Compito:
Rispondi in base al testo sul Libano:
(a) Quanti militari risultano presenti in Libano, componente navale Euromarfor compresa?
(b) In che giorno il Consiglio di sicurezza dell'ONU ha approvato la risoluzione 1701?
(c) In quale fascia è stato schierato il dispositivo militare dopo la cessazione delle ostilità?

Testo fornito:
In Libano, vorrei ricordarlo, abbiamo 2460 militari, compresa la componente navale Euromarfor e numerosi mezzi. Sono cifre già molto significative ma che non bastano a dare l'idea di quanta attenzione, sacrifici, professionalità e quanto senso di responsabilità siano necessari, giorno per giorno, per mantenere sotto controllo una situazione estremamente complessa che potrebbe, pur essendo considerata, in questo momento, come una missione con minori rischi, comportare nuovamente una possibile esplosione di situazioni pericolose anche per i nostri soldati.
Tali cifre, inoltre, non rendono conto di quella che è l'ansia con la quale ogni giorno si attende la fine di quel pattugliamento, del controllo e del rientro di quegli uomini che si apprestano a verificare, a controllare e a porsi, come si sono posti in tutto questo periodo, come vera e propria forza di interposizione. C'è un'attività che può considerarsi una missione nella missione: mi riferisco all'operazione di sminamento e di modifica del terreno dalle cluster bomb.
La situazione libanese, lo ricordiamo, è esplosa nel conflitto che si è aperto il 12 luglio con combattimenti lungo il confine israelo-libanese e che è durato moltissimi giorni. Abbiamo subito avviato, come Governo di centrosinistra, un'iniziativa diplomatica e abbiamo svolto la conferenza di Roma. È stato un primo, significativo impegno diplomatico, per tentare di fermare una guerra che intanto proseguiva con massicci bombardamenti e migliaia di vittime.
L'11 agosto, vorrei ricordarlo a tutti, il Consiglio di sicurezza dell'ONU ha approvato all'unanimità la risoluzione 1701 che prevedeva il dispiegamento di una forza multinazionale. Il nostro Paese è stato, ed è, in prima fila nell'organizzazione di un dispositivo militare che, dopo la cessazione delle ostilità avvenuta il 14 agosto, è stato schierato in una fascia di sicurezza tra la linea blu e il fiume Litani. La presenza della forza multinazionale (il comando è stato prima francese e ora è italiano), è stata risolutiva per far cessare i combattimenti e tuttavia, in quei pochi giorni di guerra, secondo le organizzazioni internazionali, sono morti più di 1100 libanesi, un terzo dei quali erano bambini con meno di 12 anni.
Sappiamo che vi sono state perdite anche dall'altra parte, ossia quella israeliana, ma il frutto più avvelenato di quella guerra sono le migliaia di cluster bomb rimaste inesplose in Libano e vittime privilegiate di questi ordigni sono i bambini.
L'attività che con il nostro emendamento intendiamo sostenere sono proprio rivolte a istruire i bambini per aiutarli a distinguere un oggetto che può sembrare un giocattolo e che comunque è in grado di suscitare la loro curiosità, insegnando loro l'assoluta necessità di tenersene lontani, di avvertire gli adulti e di non toccarli in alcun modo. Questa attività si svolge nei villaggi con cartelloni studiati per i bambini ed ha un'efficacia straordinaria e chiediamo appunto di finanziarla affinché possa continuare. È una questione di contenuti etici che dovrebbe - e spero ciò avvenga - travalicare qualunque difficoltà di natura tecnico-parlamentare che possa condizionare, da parte della maggioranza, un voto negativo.

Materiale fornito:
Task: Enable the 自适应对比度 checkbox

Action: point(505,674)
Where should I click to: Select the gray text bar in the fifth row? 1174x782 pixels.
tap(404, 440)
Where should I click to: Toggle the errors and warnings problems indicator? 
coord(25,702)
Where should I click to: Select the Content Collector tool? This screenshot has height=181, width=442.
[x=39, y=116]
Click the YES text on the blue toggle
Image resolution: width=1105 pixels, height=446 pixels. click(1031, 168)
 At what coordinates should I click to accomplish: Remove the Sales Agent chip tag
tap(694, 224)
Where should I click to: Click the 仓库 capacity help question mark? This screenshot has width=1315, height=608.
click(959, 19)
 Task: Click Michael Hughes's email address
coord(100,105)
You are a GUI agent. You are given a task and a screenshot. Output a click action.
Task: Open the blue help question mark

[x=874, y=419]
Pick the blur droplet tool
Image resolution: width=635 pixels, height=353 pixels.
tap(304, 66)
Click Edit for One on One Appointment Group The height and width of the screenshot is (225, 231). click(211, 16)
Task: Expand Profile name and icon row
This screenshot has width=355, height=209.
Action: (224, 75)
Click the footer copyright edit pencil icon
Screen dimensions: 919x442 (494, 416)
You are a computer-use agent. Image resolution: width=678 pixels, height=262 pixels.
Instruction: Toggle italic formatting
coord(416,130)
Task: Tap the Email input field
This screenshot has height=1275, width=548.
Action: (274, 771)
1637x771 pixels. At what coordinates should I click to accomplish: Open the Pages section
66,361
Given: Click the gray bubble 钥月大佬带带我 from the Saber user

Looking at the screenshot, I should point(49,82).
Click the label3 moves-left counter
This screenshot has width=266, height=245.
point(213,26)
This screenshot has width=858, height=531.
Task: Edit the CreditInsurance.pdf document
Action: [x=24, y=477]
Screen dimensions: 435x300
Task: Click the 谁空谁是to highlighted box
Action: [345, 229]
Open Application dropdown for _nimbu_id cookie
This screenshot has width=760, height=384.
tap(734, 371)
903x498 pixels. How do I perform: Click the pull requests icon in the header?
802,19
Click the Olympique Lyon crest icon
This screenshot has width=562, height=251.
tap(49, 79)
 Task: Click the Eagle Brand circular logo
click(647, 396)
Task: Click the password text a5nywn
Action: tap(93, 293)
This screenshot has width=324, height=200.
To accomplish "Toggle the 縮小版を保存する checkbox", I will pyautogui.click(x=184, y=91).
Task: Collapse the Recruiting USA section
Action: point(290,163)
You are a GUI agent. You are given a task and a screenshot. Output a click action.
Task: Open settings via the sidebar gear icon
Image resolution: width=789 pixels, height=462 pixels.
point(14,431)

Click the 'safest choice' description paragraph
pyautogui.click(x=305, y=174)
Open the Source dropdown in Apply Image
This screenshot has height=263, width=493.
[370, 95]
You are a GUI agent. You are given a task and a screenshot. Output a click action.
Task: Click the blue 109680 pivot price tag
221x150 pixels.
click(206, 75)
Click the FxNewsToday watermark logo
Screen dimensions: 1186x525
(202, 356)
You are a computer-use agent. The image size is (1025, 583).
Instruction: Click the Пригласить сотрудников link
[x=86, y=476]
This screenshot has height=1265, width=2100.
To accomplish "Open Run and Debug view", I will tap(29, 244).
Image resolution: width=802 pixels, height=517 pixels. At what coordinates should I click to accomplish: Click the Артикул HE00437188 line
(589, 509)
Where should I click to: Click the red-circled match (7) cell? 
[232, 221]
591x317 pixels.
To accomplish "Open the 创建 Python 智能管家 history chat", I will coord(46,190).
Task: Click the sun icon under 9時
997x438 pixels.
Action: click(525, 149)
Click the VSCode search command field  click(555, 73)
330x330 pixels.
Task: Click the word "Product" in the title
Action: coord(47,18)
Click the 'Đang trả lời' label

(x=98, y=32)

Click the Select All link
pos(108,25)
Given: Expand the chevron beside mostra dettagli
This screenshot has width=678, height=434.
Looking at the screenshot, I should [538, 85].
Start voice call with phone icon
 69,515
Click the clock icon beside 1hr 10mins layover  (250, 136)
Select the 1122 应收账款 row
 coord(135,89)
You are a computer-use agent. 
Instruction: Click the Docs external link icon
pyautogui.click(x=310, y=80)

Risposta:
(a) 2460 militari.
(b) L'11 agosto.
(c) In una fascia di sicurezza tra la linea blu e il fiume Litani.